The state machine uses rapid's t.Repeat API to generate pseudo-random sequences of five actions:

  • createublk.New a fresh device (capped at 2 live, 16 total per Run, ~10 ms each on a warm host)
  • writepwrite(O_DIRECT) random data at a block-aligned offset on a randomly chosen live device, then update the per-device shadow
  • readpread(O_DIRECT) and assert bytes equal the per-device shadow
  • fsyncunix.Fsync on a live device
  • close — full Close cycle: close the user fd first, run dev.Close() under a 5 s timer, then call dev.Close() a second time and assert it does not hang or error

A separate empty-key handler runs after every action and probes one block on every live device against the shadow.

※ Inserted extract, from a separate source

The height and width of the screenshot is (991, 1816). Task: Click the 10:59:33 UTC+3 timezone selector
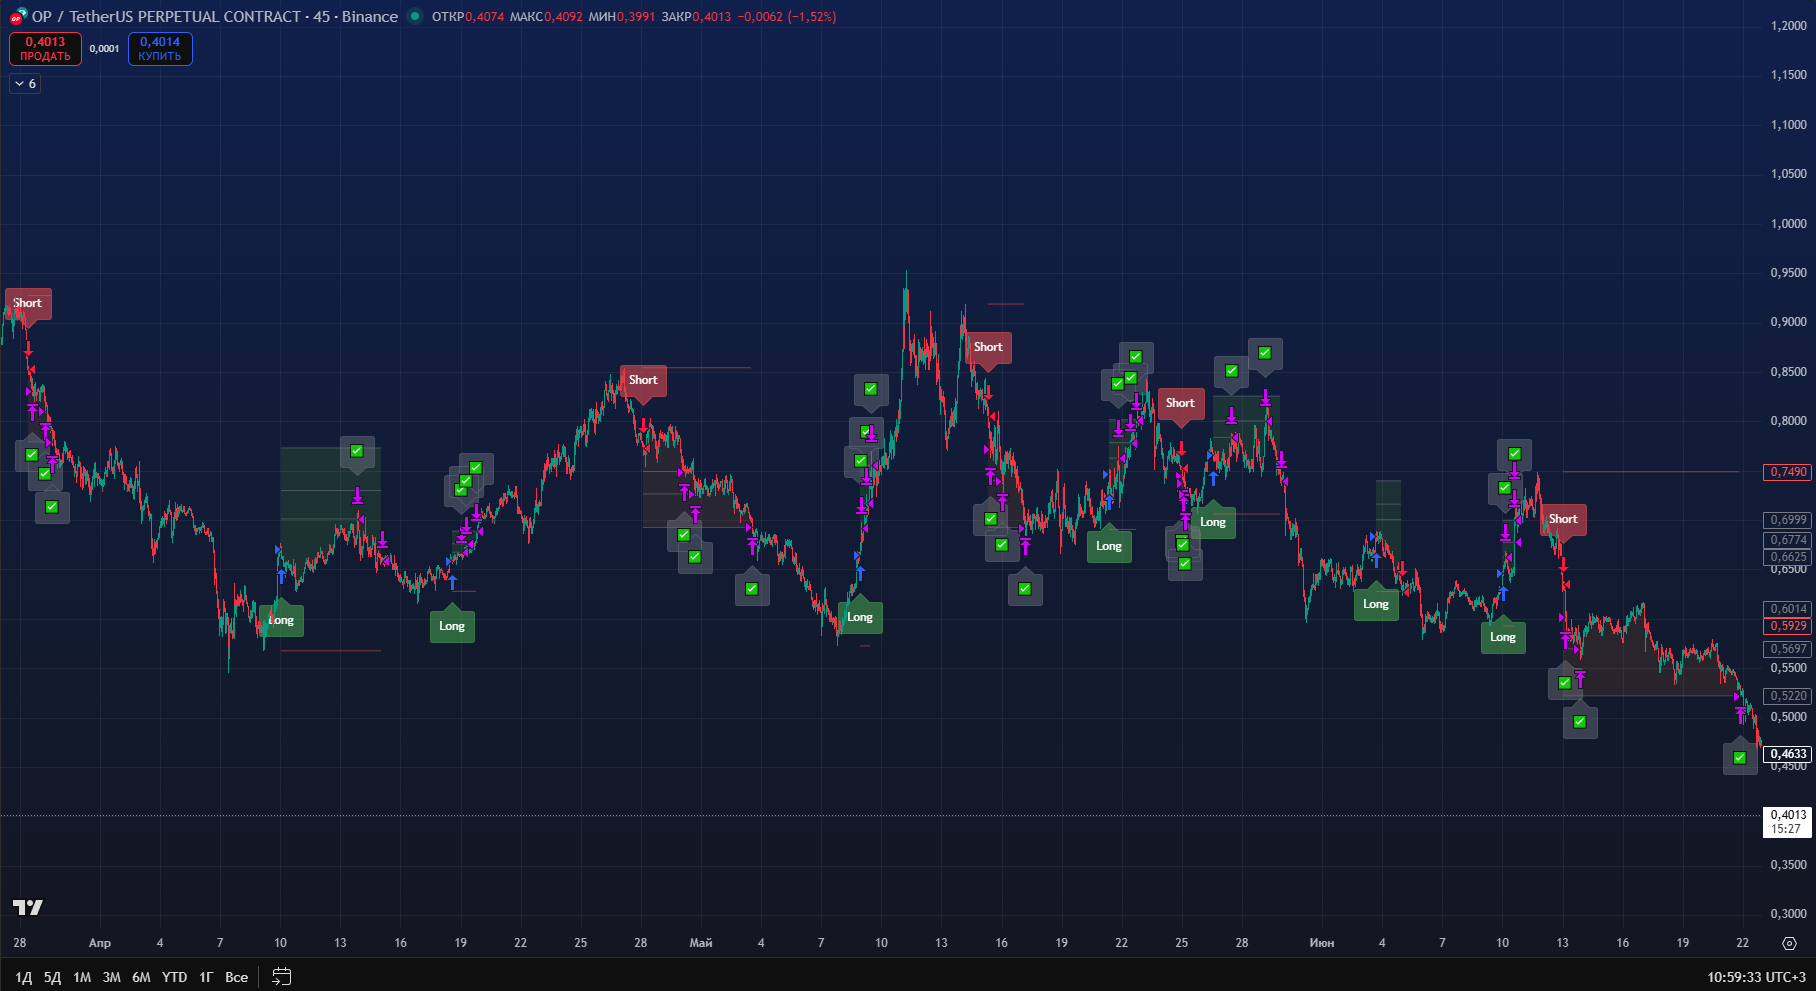pyautogui.click(x=1756, y=977)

Constraints (kept tight to make each Run cheap):

  • block size 4096, device size 2 MiB
  • write/read lengths drawn from {512, 4096, 8192}, offsets always block-aligned
  • max 2 devices alive simultaneously, 16 creates per Run

Invariants checked

  1. A Read returns bytes from the most recent Write at that range (per device).
  2. Bytes written to device A never appear at the same offset on device B (cross-device isolation — falls out of (1) since each device has an independent shadow that the per-action invariant probes against).
  3. Close terminates within 5 s (closeWithDeadline runs Close in a goroutine and times out via select — a hang in del_gendisk would otherwise deadlock rather than report a shrinkable failure).
  4. Close is idempotent — a second call to Close must not panic or hang (mirrors TestCloseIdempotent).

fd-close-before-Close discipline

Per AGENTS.md: any test that opens /dev/ublkbN must close that fd before calling dev.Close(), otherwise del_gendisk blocks indefinitely. The state machine's closeDevice action does unix.Close(fd) first, and the per-Run cleanup (defer) does the same for any devices left alive at the end of a Run.

Why this is distinct from TestTortureRandomIO

TestTortureRandomIO is a long-running soak with fixed structure — N workers on disjoint regions of one device, doing random I/O within their region for the duration of the run. It does not exercise lifecycle transitions (only one device, no close mid-stream), and when it fails it gives you the failing op as-is — no minimization.

TestRapidStateMachine generates arbitrary command sequences including lifecycle transitions (create / close mid-stream, multiple devices), and rapid's automatic shrinking reduces any failing sequence to a minimal reproducer. That's the primary value: a 1000-action failing case shrinks to (typically) a handful of actions you can stare at.

Tooling

  • make test-rapid — builds the integration binary and runs only TestRapid*. For local iteration on a shrunk failing case.
  • The test runs as part of the existing test-integration CI job; no new CI job needed.
  • Tunable via standard rapid flags / env vars: -rapid.checks=N or RAPID_CHECKS=N. See go test -args -h for the full list.

Test plan

  • go vet ./... — clean
  • golangci-lint run ./...0 issues.
  • go test -count=1 -race ./ublk/uring/ ./ublk/ — pass
  • go test -c -tags=integration -o /tmp/ublk.test ./ublk/ — compiles
  • gofmt -l . — empty
  • go mod tidy — clean
  • Integration run on host with root + ublk_drv: deferred to CI's test-integration job (requires kernel module + privilege not available in the dev sandbox).

…ycle and isolation

Adds pgregory.net/rapid v1.3.0 as a test dependency and a new
TestRapidStateMachine in ublk/rapid_integration_test.go.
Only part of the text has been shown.